Supplied text Start Marker

The health department is warning parents that the number of flu cases is sharply increasing among students at Hernando Elementary School. Other schools, too, are experiencing a rise in influenza among students.

In a news release issued Wednesday, the Florida Department of Health stated that over the past two weeks students have been reporting symptoms of the highly contagious respiratory disease caused by influenza viruses that can cause mild to severe illness.

Pamela Carnevale, student health specialist, said school officials are working closely with the Florida Health Department regarding the flu season to prevent the situation from getting worse.

“The number of flu incidences has slightly increased in the Hernando area, but we don’t expect it to stay there. It can spread to other areas in the district,” Carnevale said. “We are trying to put the awareness out there so parents can monitor their children and take preventative steps on spreading this disease.”

Some people — including young children, the elderly, and individuals with certain health conditions — are at high risk for severe complications from flu, the report said.

Supplied text End Marker

* [Task instructions]:
(A) List every group that the flu report names as being at high risk for severe complications from the flu.
(B) According to the flu report, why are school officials trying to put awareness out about the flu?
(C) Carry on the report about rising flu cases among Hernando students, starting after its last sentence.

Given records Start Marker

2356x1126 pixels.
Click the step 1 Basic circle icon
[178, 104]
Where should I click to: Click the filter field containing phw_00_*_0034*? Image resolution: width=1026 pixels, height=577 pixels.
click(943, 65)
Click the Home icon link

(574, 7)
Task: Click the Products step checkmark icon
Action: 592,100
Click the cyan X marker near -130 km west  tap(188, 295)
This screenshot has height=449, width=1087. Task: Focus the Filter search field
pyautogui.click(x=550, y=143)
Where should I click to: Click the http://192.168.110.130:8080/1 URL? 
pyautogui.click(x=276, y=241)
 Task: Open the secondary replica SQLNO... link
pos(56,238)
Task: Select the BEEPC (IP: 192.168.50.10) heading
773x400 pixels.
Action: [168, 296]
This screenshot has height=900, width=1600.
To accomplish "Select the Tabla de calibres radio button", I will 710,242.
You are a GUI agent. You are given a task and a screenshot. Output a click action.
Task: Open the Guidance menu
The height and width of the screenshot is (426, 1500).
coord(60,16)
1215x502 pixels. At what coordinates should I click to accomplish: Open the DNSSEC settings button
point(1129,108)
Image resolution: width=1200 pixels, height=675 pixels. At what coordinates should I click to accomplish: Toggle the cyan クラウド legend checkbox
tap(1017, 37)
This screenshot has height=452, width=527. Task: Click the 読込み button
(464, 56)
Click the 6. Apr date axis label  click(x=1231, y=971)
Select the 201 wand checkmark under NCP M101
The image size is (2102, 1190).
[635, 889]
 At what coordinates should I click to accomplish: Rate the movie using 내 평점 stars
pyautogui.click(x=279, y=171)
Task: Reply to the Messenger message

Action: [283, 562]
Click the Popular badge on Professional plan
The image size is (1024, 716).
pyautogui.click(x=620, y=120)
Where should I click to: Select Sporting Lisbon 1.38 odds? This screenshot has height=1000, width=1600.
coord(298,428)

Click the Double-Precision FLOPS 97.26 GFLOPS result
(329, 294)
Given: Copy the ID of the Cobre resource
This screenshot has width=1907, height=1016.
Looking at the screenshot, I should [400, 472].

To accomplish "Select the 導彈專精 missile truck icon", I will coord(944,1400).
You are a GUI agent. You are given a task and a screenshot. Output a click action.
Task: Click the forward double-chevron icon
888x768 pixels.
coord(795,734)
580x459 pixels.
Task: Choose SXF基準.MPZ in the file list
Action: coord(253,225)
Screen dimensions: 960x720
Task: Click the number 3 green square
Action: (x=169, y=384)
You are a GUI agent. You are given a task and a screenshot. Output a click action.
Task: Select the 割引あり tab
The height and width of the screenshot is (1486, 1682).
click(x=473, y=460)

Given records End Marker

* [Expected responses]:
(A)
- Young children
- The elderly
- Individuals with certain health conditions

(B) They want parents to be able to monitor their children and take preventative steps against spreading the disease. Carnevale said this matters because the cases in the Hernando area are not expected to stay there and could spread to other areas in the district.

(C)
“The flu, depending on the strain and the person’s overall condition, can get very severe. People can be hospitalized, and it can lead to pneumonia,” Carnevale said.

The first line of defense against the flu and severe complications is the flu vaccine.

The National Advisory Committee on Immunization Practices (ACIP) recommends that all individuals six months of age and older receive the flu vaccine each year.

Since infants under 6 months of age are too young for the vaccine, it is vital for family members and caregivers to get vaccinated to protect the home from the disease, the report states.

“We want to stress there is a rise in the last several weeks nationwide, and we want folks to get vaccinated if possible,” said Patrick Boyd, spokesperson for the Florida Department of Health in Citrus County. “It’s not too late to get vaccinated. If you have concerns, contact your local health department.”

In addition to vaccination, Boyd says to keep sick children home to prevent spreading the flu virus to others.

“If you can, we would prefer you stay home if you are sick,” Boyd said. “We want to stress to parents to keep sick children at home to prevent spreading.”

Other prevention measures are: staying away from people who are sick; covering sneezes or coughs with a tissue or your elbow area; avoiding touching the eyes, nose and mouth; and frequent handwashing.

Symptoms of the flu often include fever, cough, sore throat, runny nose, body aches, headaches, and fatigue. If your children exhibit flu-like signs, contact your health care provider as soon as possible.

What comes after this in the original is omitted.